We observed that the BDNF levels at baseline were correlated negatively with the PPT at the end of treatment, independent of the intervention group. Although the explanation for this finding is not clear, the BDNF levels are higher in situations of inflammation and persistent pain, where it might play a pro-nociceptive role.50,51 According to a previous study, serum levels of BDNF were higher in patients with KOA than in healthy patients of the same age.52 In other chronic pain conditions, such as fibromyalgia, our group already had demonstrated a negative correlation between BDNF and PPT.53 We hypothesize that the more dysfunctional patients have higher levels of BDNF, a more disinhibited descending inhibitory system, a lower PPT, and pain with less responsiveness to treatment.

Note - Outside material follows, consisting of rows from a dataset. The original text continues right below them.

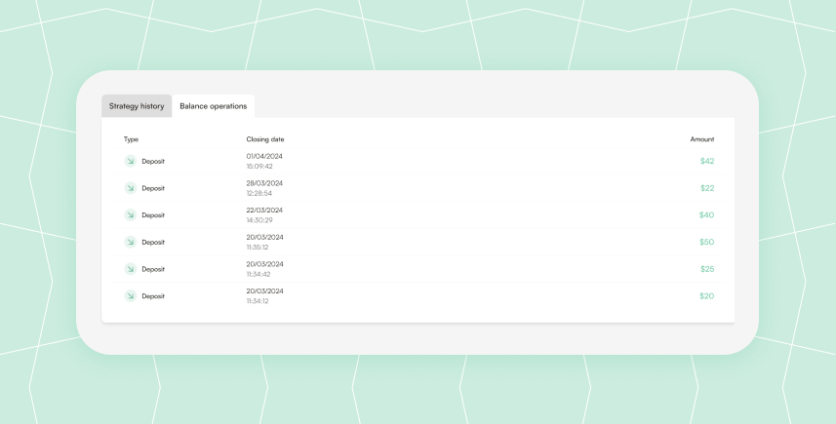Click the 01/04/2024 closing date
The image size is (836, 424).
(x=265, y=156)
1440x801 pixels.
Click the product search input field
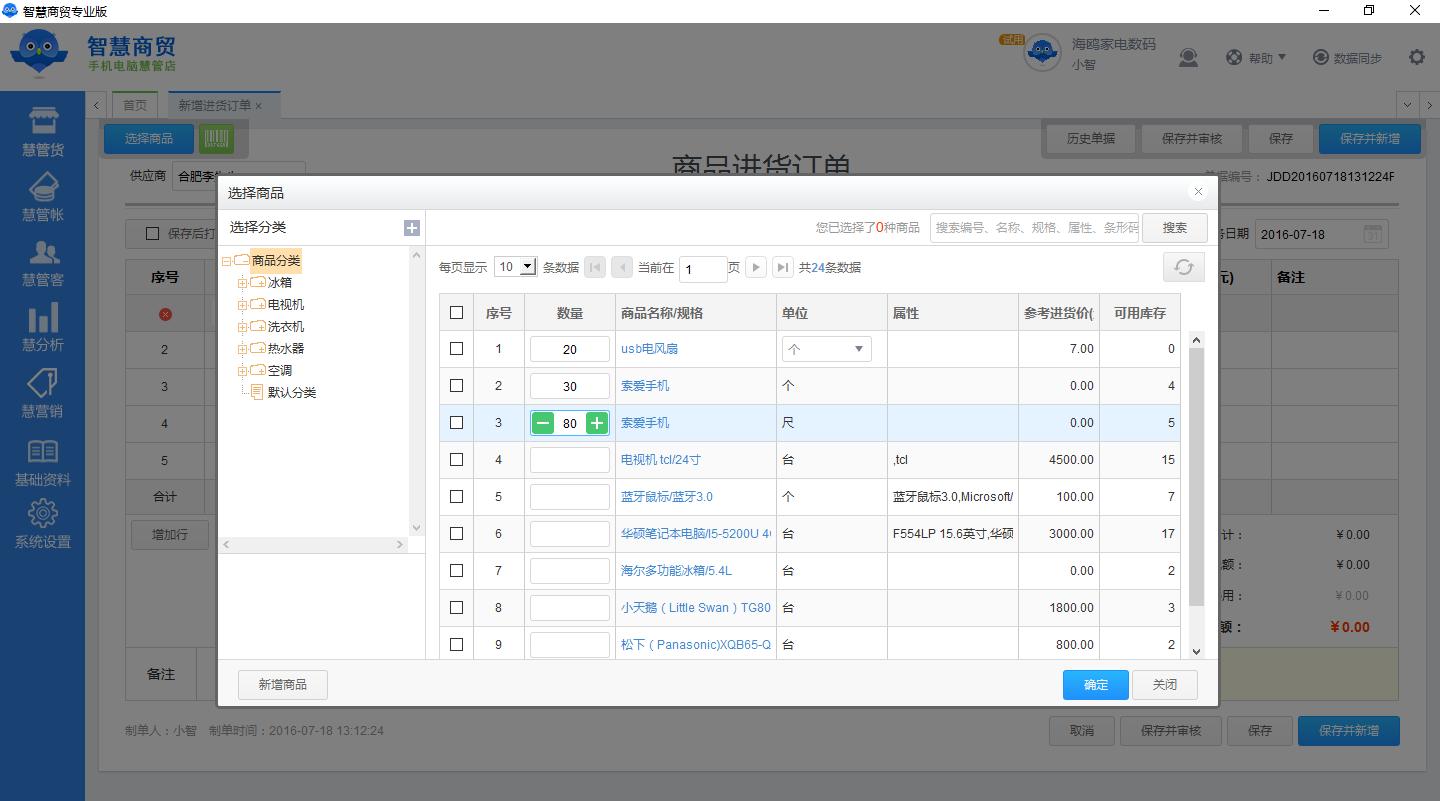[1034, 228]
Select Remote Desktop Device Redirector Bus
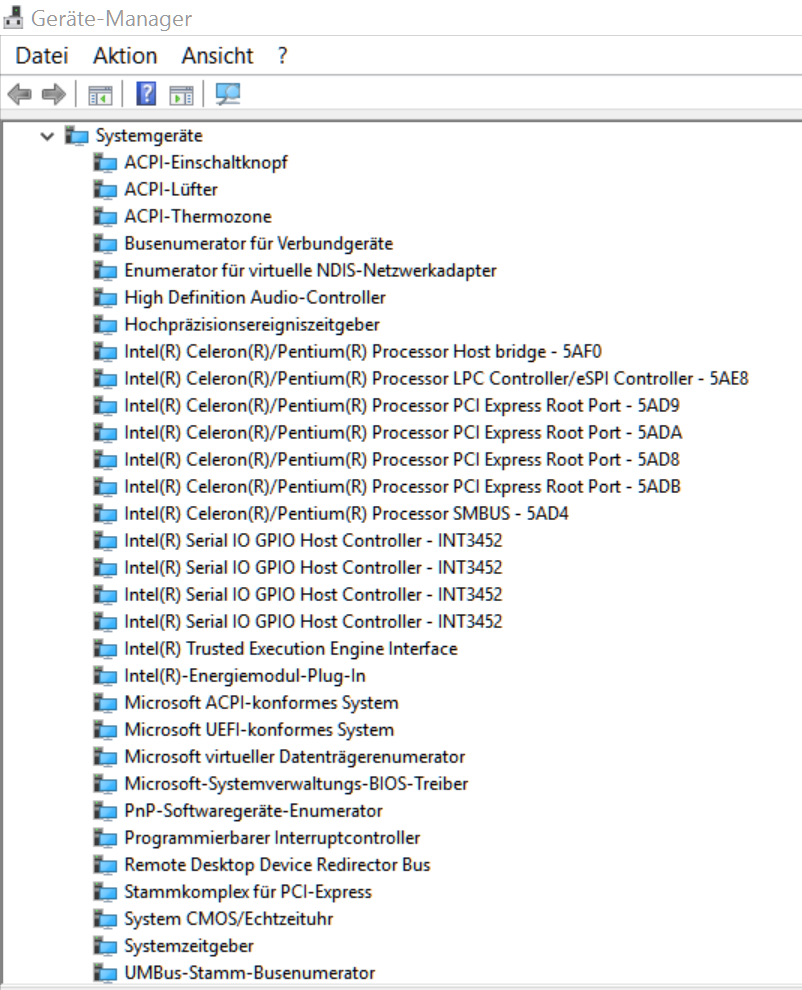The width and height of the screenshot is (802, 990). [277, 864]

Several issues concerning the design of our study should be addressed: first, when they were asked about the tDCS use, <12% of patients guessed the intervention correctly. Thus, it is improbable that unblinding could change the directions of our conclusions. Second, although we found immediate pain relief for these patients, we believed that more sessions would lead to better and long-lasting effects.54 However, future studies with more sessions and long-term follow-up will still be needed to allow us to assess the long-term clinical impact of these treatment possibilities in KOA. Third, we included only women because KOA’s prevalence is higher in females. Hence, we cannot extrapolate our findings for men. Fourth, the formal assessment of awareness of group allocation (either active or sham) and the high level of confidence in the treatment demonstrated that the sham method seemed to have blinded patients’ effectively.

Conclusion

This study provides additional evidence regarding additive clinical effects to improve pain measures and descending pain inhibitory controls when the neuromodulation of the primary motor cortex with tDCS is combined with a bottom-up modulation with EIMS in KOA. Also, it improved the ability to walk due to reduced pain and reduced analgesic use.

Acknowledgments

This research was supported by grants and material support from the following Brazilian agencies: Committee for the Development of Higher Education Personnel – CAPES - PNPD/CAPES (Coordenação de Aperfeicoamento de Pessoal de Nível Superior - Programa Nacional de Pós Doutorado [National Post Doctorate Program]; grants to Alicia Deitos and Aline Patrícia Brietzke and material support); the National Council for Scientific and Technological Development - CNPq (grants to Iraci LS Torres and Wolnei Caumo); the Postgraduate Program in Medical Sciences at the School of Medicine of the Federal University of Rio Grande do Sul (material support); the International Cooperation Program – CAPES (023/11) (to Wolnei Caumo and Felipe Fregni); the Postgraduate Research Group at the Hospital de Clínicas de Porto Alegre FIPE-HCPA (Fundo de Incentivo a Pesquisa e Eventos/Hospital de Clínicas de Porto Alegre; material support); the Foundation for Support of Research at Rio Grande do Sul (FAPERGS [Fundação de Amparo a Pesquisa do Estado do Rio Grande do Sul]; material support); and the Brazilian Innovation Agency (FINEP [Financiadora de Estudos e Projetos]); process number 1245/13 to Iraci LS Torres and Wolnei Caumo).

Author contributions

All authors made substantial contributions to conception and design, acquisition of data, or analysis and interpretation of data, drafting the article or revising it critically for important intellectual content, gave final approval of the version to be published; and agreed to be accountable for all aspects of the work.

Disclosure

The authors report no conflicts of interest in this work.